Looking around we noticed two more stately and venerable trees on the other side of a chain link fence where there were more cars parked. After Julie started gathering pecans I began to wonder if we were ever going to get back to the festival. I seriously thought she had forgotten about the festival entirely and was now determined to spend as much time gathering nuts as possible. Julie loves getting free food in this way--gleaned from wild plants. She has been known to go nuts gathering autumn olive berries.
|Our total wild fruit and nut score--including a heaping bushel basket of pecans|
We did get back to the festival, but only after spending at least an hour and a half picking and gathering pecans. The husks on the nuts had just begun to open, dumping delicious pecans on the ground. With the help of a stick we were able to knock even more nuts from their shells onto the ground. Some of the neighboring trees were climbable so we climbed up and picked the nuts directly. A man came out to tell us that the parking area was his land and though he didn't mind us gathering the nuts, they wouldn't be any good if we picked them before they opened. It turned out this wasn't true. All the nuts we got turned out to be fine and all of them have been delicious so far.

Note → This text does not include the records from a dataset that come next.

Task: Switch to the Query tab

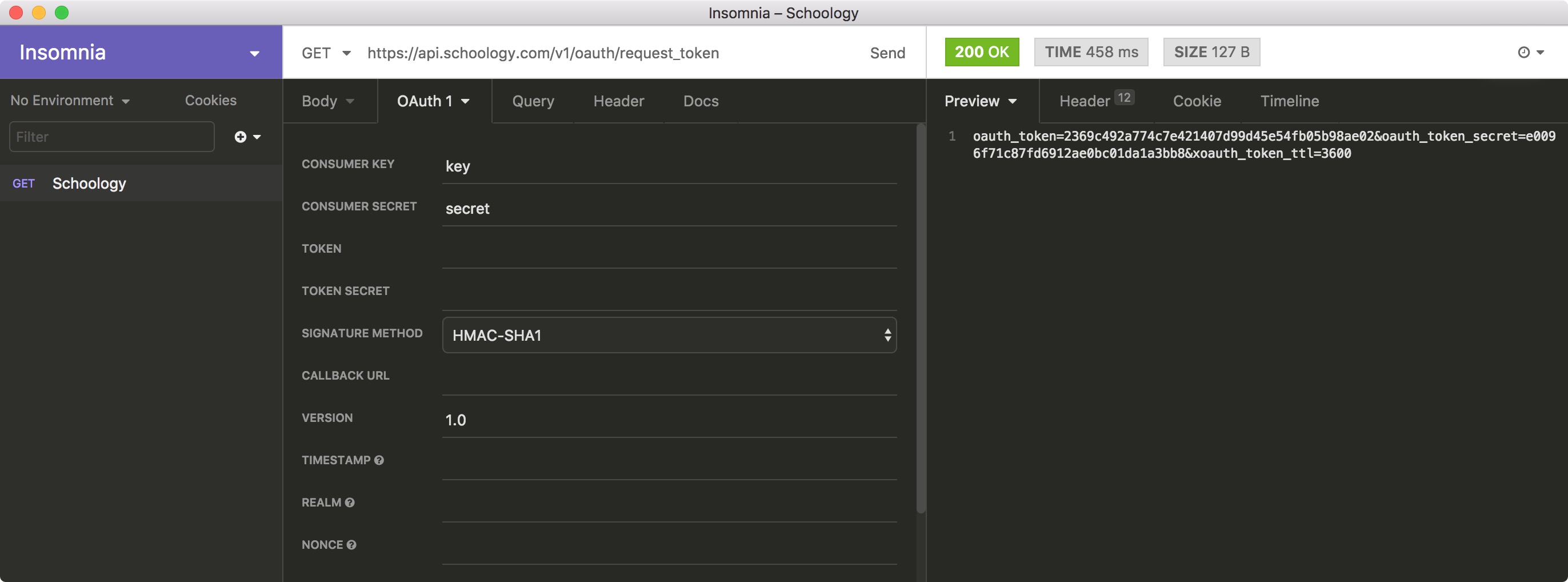Action: click(533, 101)
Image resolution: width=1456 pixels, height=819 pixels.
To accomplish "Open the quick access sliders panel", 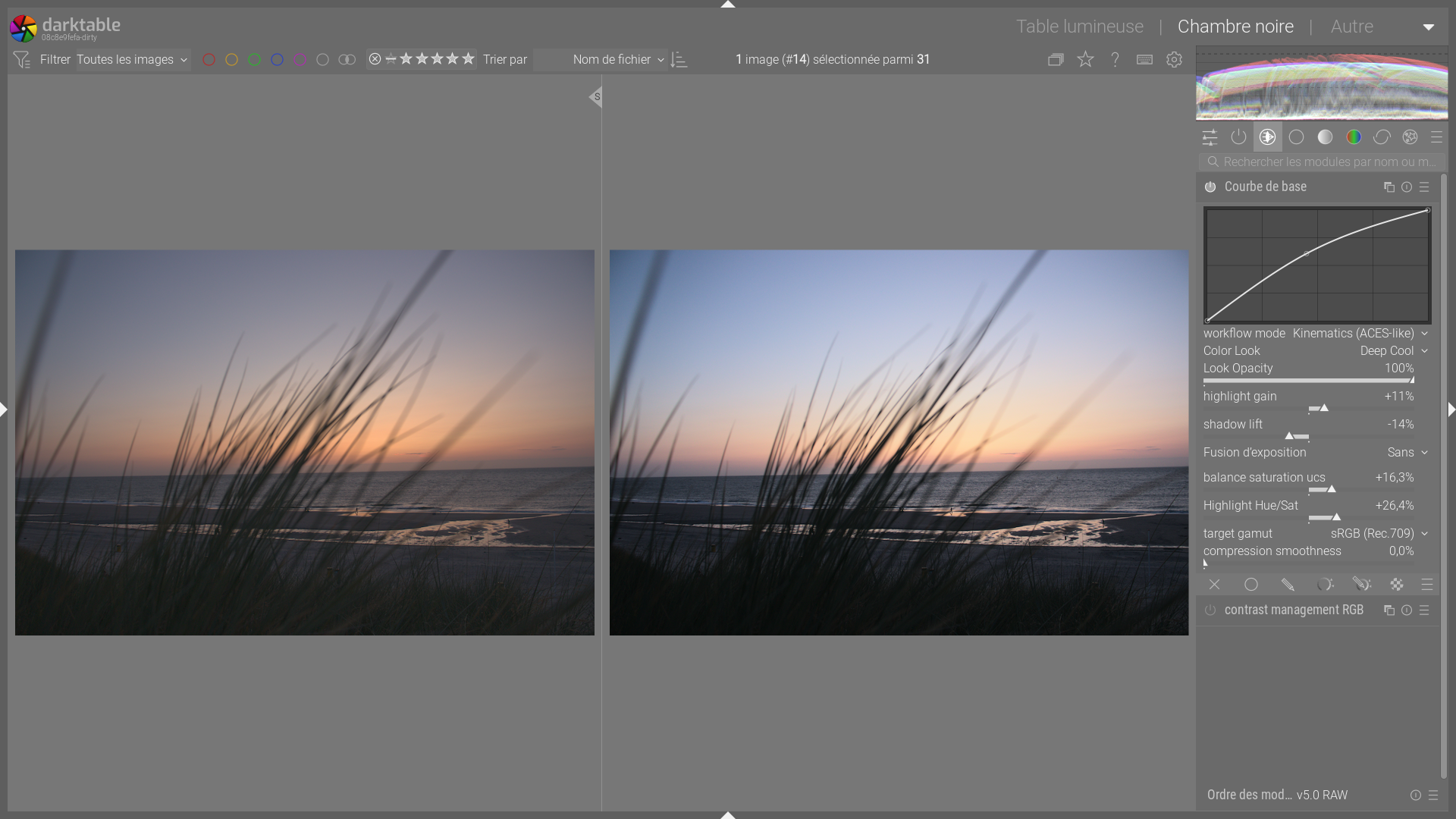I will point(1210,137).
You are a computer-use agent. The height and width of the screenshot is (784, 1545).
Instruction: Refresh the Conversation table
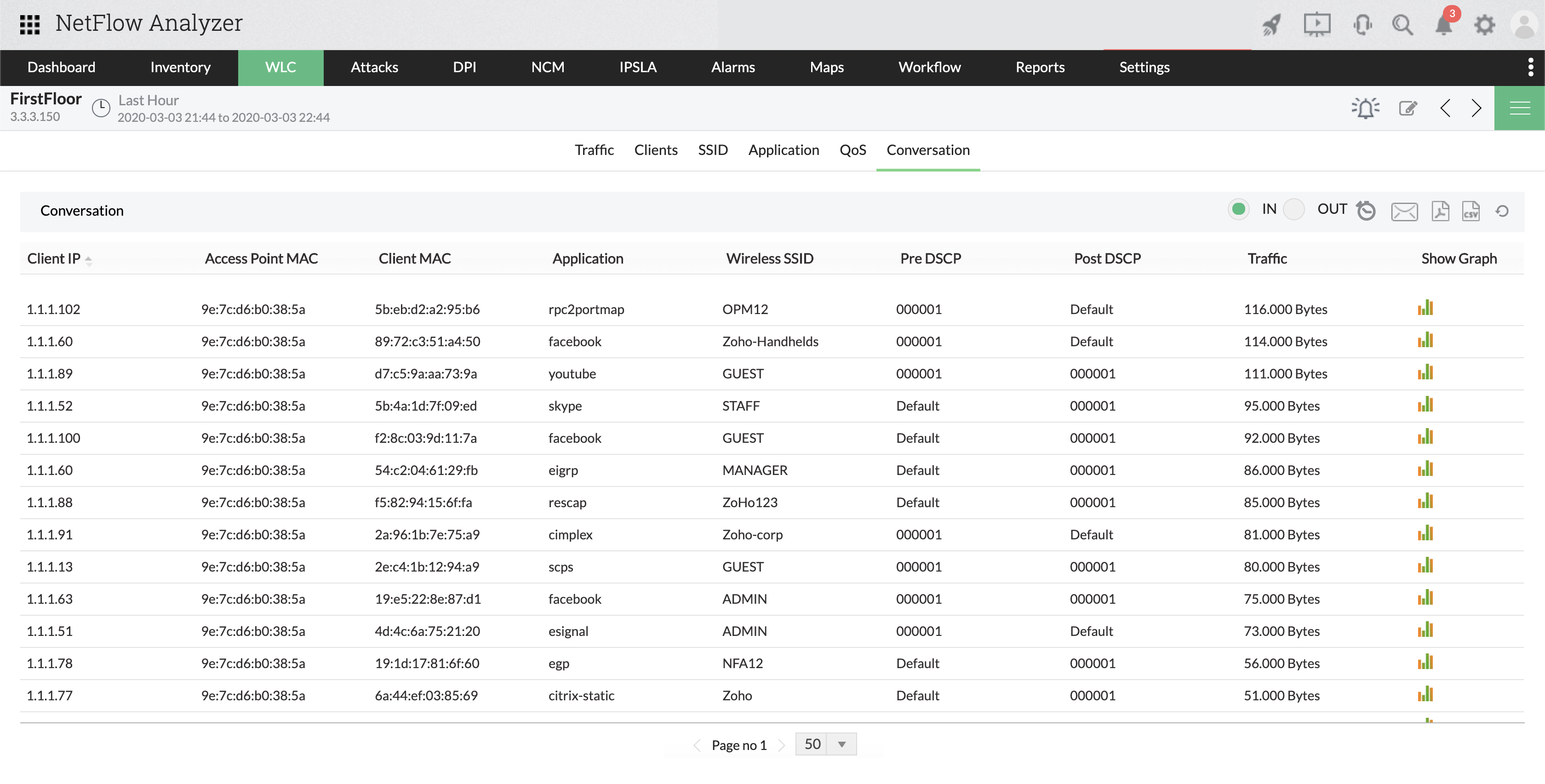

Before we left the town, we were driving around scouting out pecan trees that might be available for gathering and we happened upon one on what appeared to be the property of a church. We went in to ask if we could pick them and they didn't even seem to know they had a pecan tree on their land. They said it was fine if we picked them. So we spent another hour and a half knocking down nuts and picking them off the ground. All told we ended up with about 30 pounds of nuts in their shells, which will amount to almost 15 pounds of nuts shelled.
While in the Mountain View area we also found a hickory tree that had the biggest nuts I've ever seen on a hickory and they happened to be delicious as well. Although they are much harder to crack and get the meat from, the hickories have a flavor that is superior to pretty much any other nut I can think of.
We also found a number of wild persimmons on a couple of trees. I hadn't been a fan of persimmons in the past because I'd eaten one too early, before it had fully ripened and my mouth was more or less sealed shut with the fruit's astringency. I can imagine what Wile E. Coyote must have felt like when he ate a bunch of Alum. But this season I was given a properly bletted persimmon fruit and have wanted to get as many of the things as I can lay my hands on ever since. They are comparable in flavor and uniqueness to (though they taste nothing like) a mango when they are ripe enough.
|Hickory nuts roasting on a campfire|
I suspect we will be trying to make it back to the Bean festival in future years. If not to listen to the great bluegrass music and to eat stewed beans, then to gather more pecans.